--- DATA ---

──────────────────────────────

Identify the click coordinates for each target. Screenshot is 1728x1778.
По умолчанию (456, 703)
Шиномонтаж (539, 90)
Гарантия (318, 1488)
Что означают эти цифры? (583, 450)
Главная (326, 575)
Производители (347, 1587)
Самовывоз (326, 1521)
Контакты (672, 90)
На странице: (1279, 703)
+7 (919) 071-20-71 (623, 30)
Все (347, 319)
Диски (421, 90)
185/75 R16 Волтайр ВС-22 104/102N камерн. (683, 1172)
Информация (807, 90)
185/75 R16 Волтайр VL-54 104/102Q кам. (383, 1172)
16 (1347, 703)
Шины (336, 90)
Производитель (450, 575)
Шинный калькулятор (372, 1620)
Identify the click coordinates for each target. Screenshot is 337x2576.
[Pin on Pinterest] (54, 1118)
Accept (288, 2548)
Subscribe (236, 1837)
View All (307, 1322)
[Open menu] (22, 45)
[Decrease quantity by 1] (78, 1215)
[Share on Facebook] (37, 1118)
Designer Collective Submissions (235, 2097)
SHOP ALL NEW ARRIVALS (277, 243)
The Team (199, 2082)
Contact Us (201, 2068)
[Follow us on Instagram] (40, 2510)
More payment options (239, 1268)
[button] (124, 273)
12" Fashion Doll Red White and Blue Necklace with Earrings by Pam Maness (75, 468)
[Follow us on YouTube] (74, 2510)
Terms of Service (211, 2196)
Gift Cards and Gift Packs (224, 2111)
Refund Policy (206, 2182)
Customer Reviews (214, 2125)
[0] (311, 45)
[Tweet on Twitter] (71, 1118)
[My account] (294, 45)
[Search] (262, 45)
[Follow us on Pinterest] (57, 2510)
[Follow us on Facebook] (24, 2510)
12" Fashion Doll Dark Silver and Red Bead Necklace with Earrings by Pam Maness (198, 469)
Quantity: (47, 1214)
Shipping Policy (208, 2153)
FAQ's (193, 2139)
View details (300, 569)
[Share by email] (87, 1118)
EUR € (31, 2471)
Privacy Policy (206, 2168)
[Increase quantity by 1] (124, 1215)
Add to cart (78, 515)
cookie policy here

──────────────────────────────

--- WHAT THE TASK ASKS ---
Having found the line that contains "[Share by email] (87, 1118)", set down that line and all the rest through the end of the records, exactly.

--- ANSWER AREA ---
[Share by email] (87, 1118)
EUR € (31, 2471)
Privacy Policy (206, 2168)
[Increase quantity by 1] (124, 1215)
Add to cart (78, 515)
cookie policy here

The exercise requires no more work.